Limit on number of documents read in a query
Hi friends! We were doing some pretty innocent queries and we hit a 16384 documents in a query limit....
I created a standalone repro for your convenience.
https://github.com/vors/convex-load-test
Please help us understand is that a fundamental limitation of the platform or am I just stupid with how I write my queries. The meat is that we do this
Which is obviously stupid way of doing
db.get
but it will do for the illustration pusposes I think. Imagine that it's some other, non-id field. UPD: non-id field with a index on it.32 Replies
Hey Sergei! Yes, we do have a limit under the hood here for how many documents a single query can read. My best suggestion here would be to switch to using a paginated query (https://docs.convex.dev/using/pagination) for use cases with really large tables (in this case over that ~16k) limit
Paginated Queries | Convex Developer Hub
Load paginated queries.
Even if you don't want to paginate on the client side, you could loop calls to
loadMore
until you exhaust the data. I'm happy to help code up the refactor in your test repository if it would be helpful!Thank you for the lighting fast response, Arnold. Sorry I think I may be somewhat a DB noob here, but should not it roughtly speaking translate into:
In the sense that if that would be Postgress with a index on ID column it would be handling it with no problem with 10M rows....
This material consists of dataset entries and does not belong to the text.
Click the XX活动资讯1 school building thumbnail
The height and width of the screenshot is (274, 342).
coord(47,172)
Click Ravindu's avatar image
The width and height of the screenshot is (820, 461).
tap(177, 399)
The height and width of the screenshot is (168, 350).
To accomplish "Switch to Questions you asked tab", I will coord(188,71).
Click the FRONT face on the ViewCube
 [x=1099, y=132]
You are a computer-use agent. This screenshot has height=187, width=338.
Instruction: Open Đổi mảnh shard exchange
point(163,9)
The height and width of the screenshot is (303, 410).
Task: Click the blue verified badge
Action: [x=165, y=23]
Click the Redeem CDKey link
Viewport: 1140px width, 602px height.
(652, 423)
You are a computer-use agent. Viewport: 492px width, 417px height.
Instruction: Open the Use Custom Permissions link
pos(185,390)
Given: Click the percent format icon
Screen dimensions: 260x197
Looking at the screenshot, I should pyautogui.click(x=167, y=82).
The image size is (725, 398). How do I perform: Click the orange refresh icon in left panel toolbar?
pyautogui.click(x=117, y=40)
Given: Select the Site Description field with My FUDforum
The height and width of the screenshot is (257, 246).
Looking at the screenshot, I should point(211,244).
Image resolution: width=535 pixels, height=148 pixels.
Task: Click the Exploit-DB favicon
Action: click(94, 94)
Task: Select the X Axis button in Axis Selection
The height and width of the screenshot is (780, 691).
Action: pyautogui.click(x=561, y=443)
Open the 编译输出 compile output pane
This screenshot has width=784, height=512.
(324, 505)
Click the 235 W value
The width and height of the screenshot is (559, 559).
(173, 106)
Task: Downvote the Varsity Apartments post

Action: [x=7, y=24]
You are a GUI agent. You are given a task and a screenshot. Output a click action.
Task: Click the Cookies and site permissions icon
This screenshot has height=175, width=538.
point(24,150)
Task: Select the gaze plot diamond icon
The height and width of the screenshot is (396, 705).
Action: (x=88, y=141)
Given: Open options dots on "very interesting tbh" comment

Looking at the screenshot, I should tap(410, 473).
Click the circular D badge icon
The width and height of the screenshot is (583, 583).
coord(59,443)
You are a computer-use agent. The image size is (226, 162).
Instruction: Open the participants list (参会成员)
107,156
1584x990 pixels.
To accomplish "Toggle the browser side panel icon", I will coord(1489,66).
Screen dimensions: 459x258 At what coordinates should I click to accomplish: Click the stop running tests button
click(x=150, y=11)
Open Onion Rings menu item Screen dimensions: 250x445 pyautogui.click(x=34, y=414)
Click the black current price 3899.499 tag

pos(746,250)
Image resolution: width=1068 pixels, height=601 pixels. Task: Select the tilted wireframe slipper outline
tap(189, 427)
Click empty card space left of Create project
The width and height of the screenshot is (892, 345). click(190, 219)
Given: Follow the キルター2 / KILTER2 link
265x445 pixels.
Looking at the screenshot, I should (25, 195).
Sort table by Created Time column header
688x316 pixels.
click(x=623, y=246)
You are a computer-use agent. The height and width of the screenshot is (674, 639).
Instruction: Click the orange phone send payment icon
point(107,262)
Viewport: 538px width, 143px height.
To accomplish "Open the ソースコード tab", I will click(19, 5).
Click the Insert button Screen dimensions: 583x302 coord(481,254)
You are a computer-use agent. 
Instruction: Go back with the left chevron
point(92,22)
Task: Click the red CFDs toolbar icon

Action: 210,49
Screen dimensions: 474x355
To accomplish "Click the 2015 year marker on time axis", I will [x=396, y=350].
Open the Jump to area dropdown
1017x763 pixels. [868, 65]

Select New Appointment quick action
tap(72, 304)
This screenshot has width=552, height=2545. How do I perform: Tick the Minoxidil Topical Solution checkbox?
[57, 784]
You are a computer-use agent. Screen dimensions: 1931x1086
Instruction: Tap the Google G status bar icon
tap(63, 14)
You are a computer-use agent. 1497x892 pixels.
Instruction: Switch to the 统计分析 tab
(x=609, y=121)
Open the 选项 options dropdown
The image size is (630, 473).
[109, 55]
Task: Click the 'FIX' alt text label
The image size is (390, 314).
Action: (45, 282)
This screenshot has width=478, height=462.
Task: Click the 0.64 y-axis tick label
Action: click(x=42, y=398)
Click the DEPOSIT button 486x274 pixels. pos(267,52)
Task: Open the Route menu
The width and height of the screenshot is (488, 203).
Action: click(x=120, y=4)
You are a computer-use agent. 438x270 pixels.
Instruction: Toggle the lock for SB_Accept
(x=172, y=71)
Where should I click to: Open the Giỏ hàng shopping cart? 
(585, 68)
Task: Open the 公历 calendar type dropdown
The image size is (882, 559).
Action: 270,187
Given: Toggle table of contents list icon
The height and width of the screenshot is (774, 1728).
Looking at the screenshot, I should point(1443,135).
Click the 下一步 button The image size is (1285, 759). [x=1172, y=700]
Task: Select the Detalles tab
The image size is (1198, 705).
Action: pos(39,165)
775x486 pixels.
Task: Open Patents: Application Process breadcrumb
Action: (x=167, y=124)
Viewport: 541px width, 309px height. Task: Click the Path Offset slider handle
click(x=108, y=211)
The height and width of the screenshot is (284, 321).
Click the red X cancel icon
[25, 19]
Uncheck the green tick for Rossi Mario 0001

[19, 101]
(again ID is a bad example name)
I think the real-world speaking we plumb down the id's in most places to avoid relaying on indexes, however for our BI, we would need the agregated quries on the whole database.
(I kind of was hoping to build something quickly on convex isntead of exporting it into something like BigQuery)
Yeah! No worries, I'm a database noob myself
-- I just make things pretty 🙂
Conceptually, your Convex query would be pretty close to that SQL query, the biggest difference being that Convex doesn’t do query planning (intentionally) so you’d have to query indexes with
.withIndex
(I believe the index by_id
is builtin by default)
I can’t speak for this concretely as I mostly work on the UI, but the ~16k limit is a hardcoded value on our end as a safety precaution. Someone that works on the backend here can give you a better answer about why the limit is there and support for scaling. In general though, paginating a query where you expect millions of a result would likely be important both for database and client-side perfJust to double check: my current alarmism is not about the case when I want to return 20,000 messages to the client -- this makes perfect sense to paginate. It's about the case when I have a single table with 20,000 entries "Name" and I need to find the "Boris" in this table (and there are 10 people like that only).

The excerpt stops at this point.